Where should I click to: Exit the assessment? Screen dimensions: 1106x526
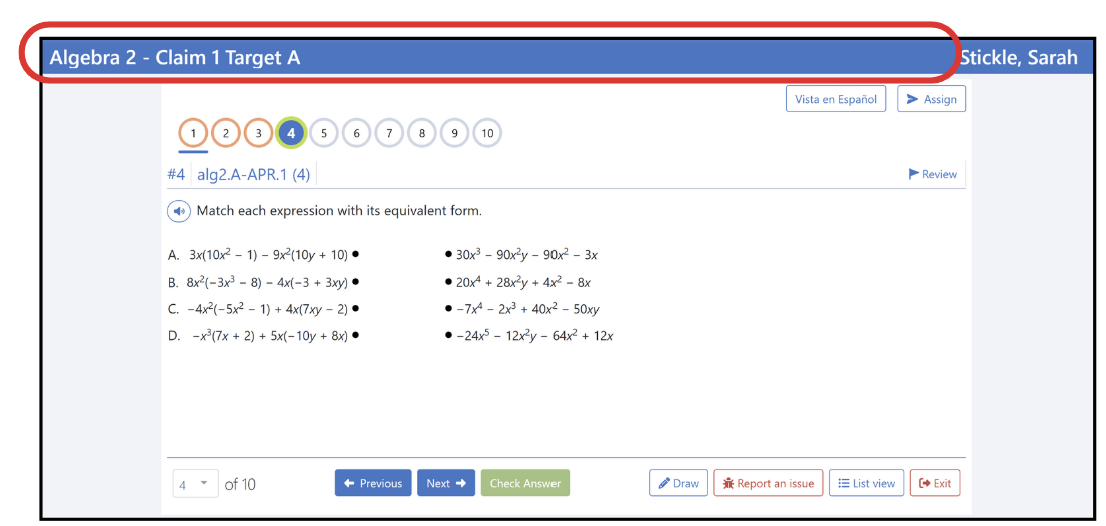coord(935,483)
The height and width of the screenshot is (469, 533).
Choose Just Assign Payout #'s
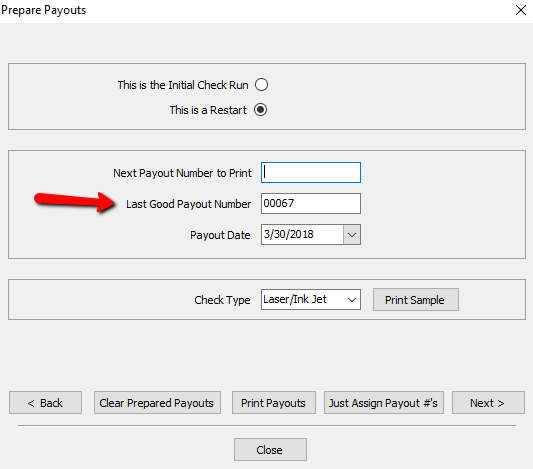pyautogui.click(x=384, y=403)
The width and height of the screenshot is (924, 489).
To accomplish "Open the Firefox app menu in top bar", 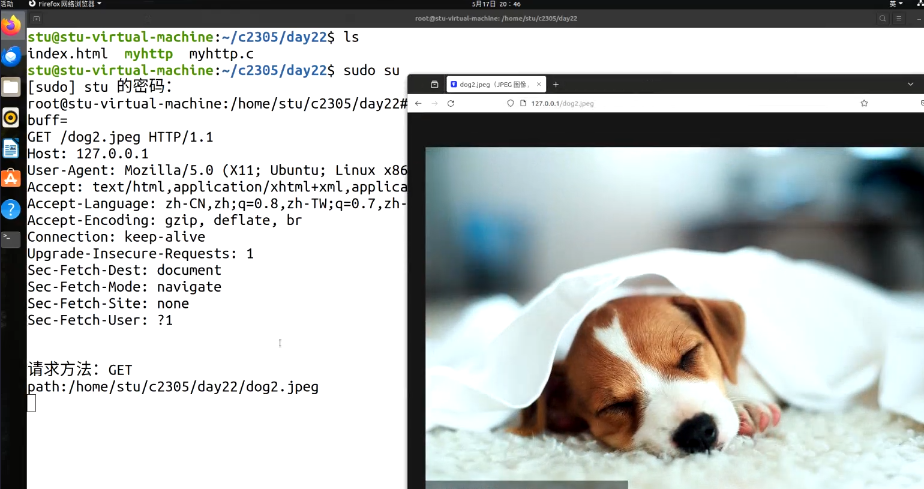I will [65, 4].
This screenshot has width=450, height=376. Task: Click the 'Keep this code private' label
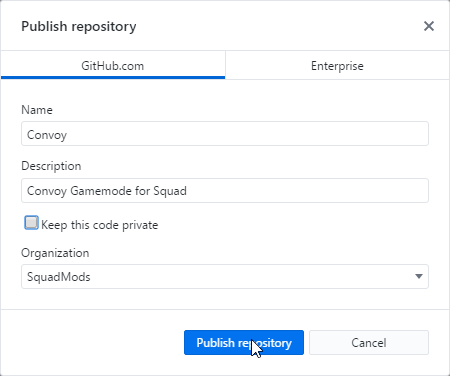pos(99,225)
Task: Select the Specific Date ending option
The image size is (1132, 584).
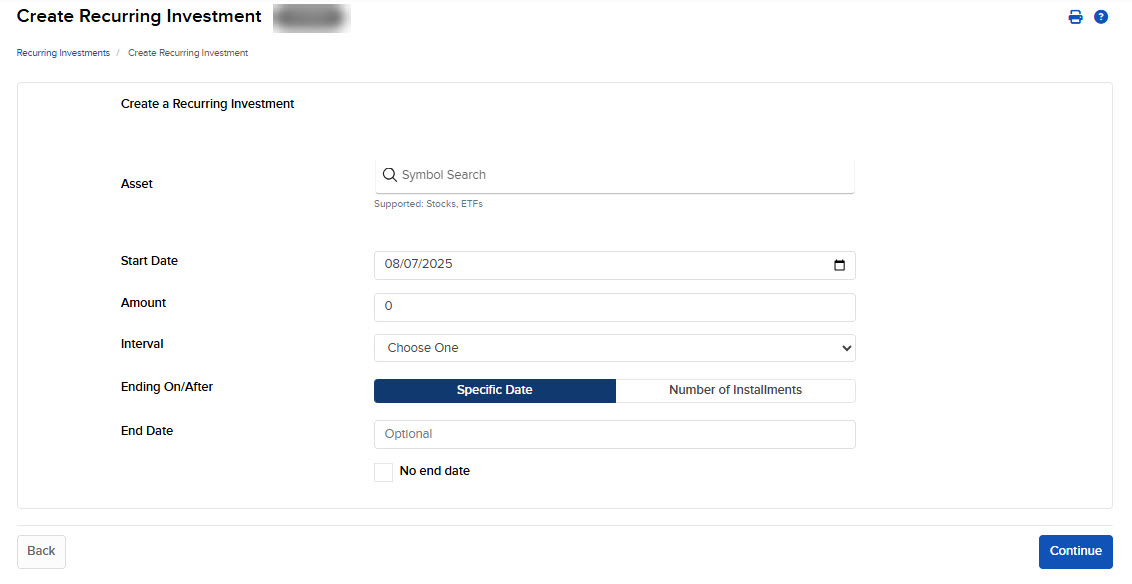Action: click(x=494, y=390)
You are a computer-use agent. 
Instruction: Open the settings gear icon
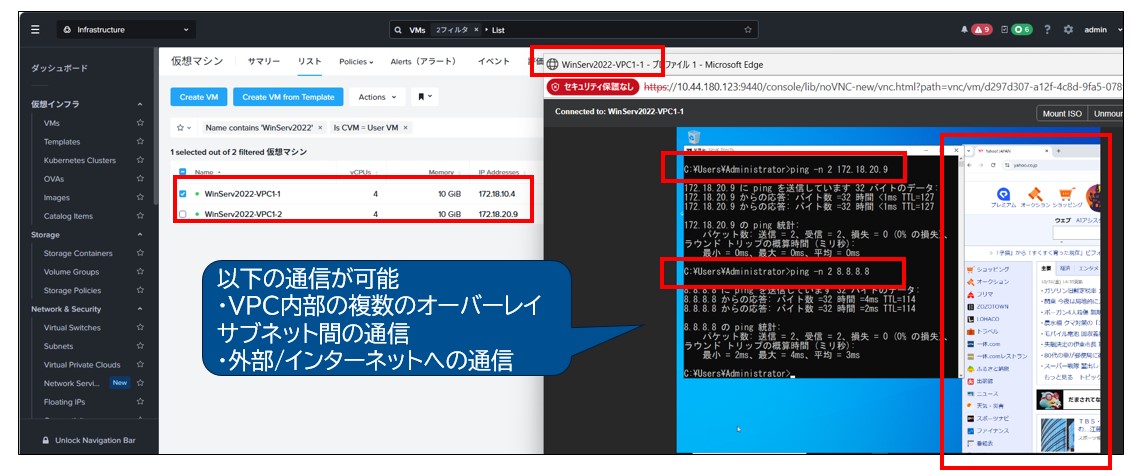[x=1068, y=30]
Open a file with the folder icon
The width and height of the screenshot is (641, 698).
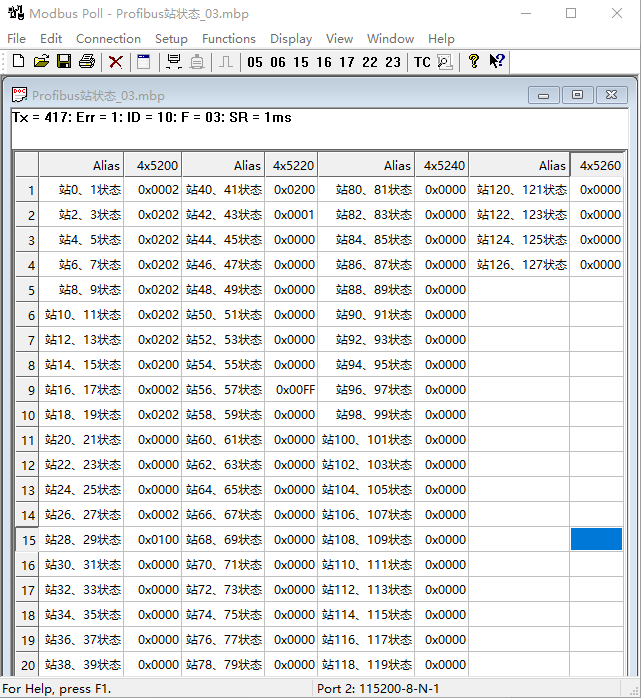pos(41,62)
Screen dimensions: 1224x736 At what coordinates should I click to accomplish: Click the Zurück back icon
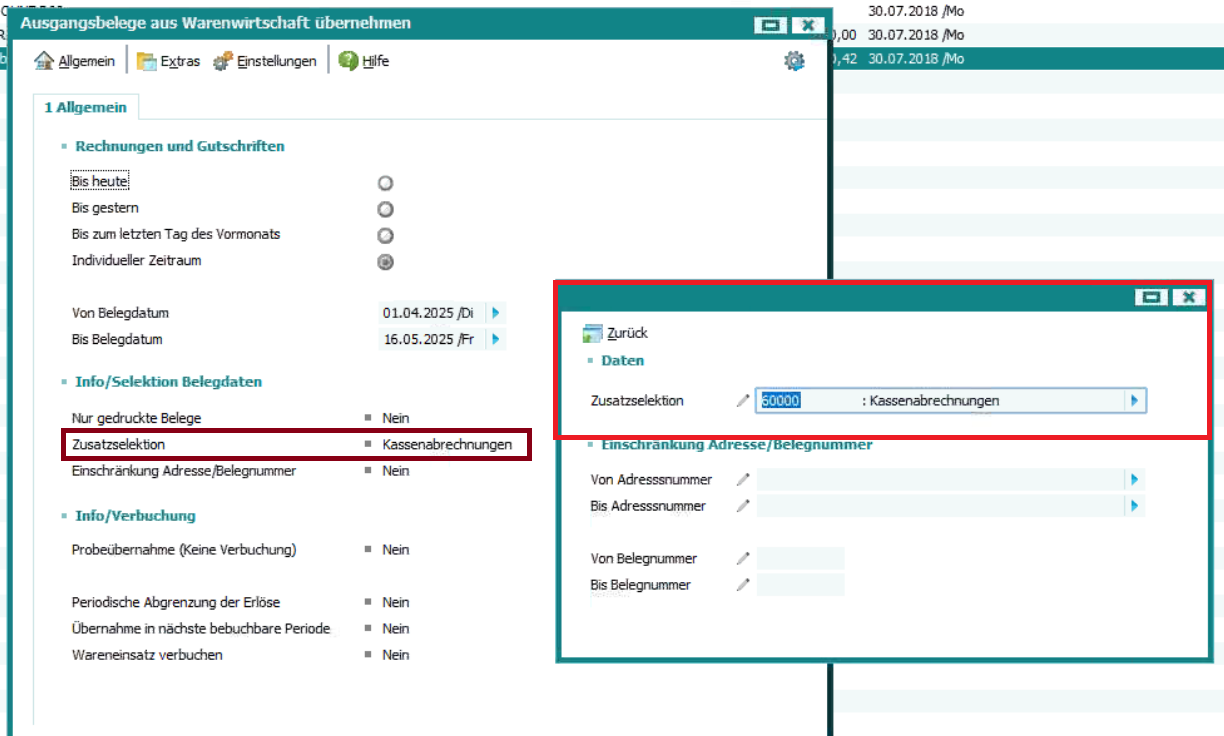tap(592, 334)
+===+
Instructions for the task >> Could you set down exactly, and only, the lines from the line containing "You are a computer-use agent." through the last line of the records, both included, without the pictures?

Output below >>
You are a computer-use agent. 
Instruction: Open the settings gear icon
[x=1068, y=30]
Open a file with the folder icon
The width and height of the screenshot is (641, 698).
pos(41,62)
Screen dimensions: 1224x736 At what coordinates should I click to accomplish: Click the Zurück back icon
tap(592, 334)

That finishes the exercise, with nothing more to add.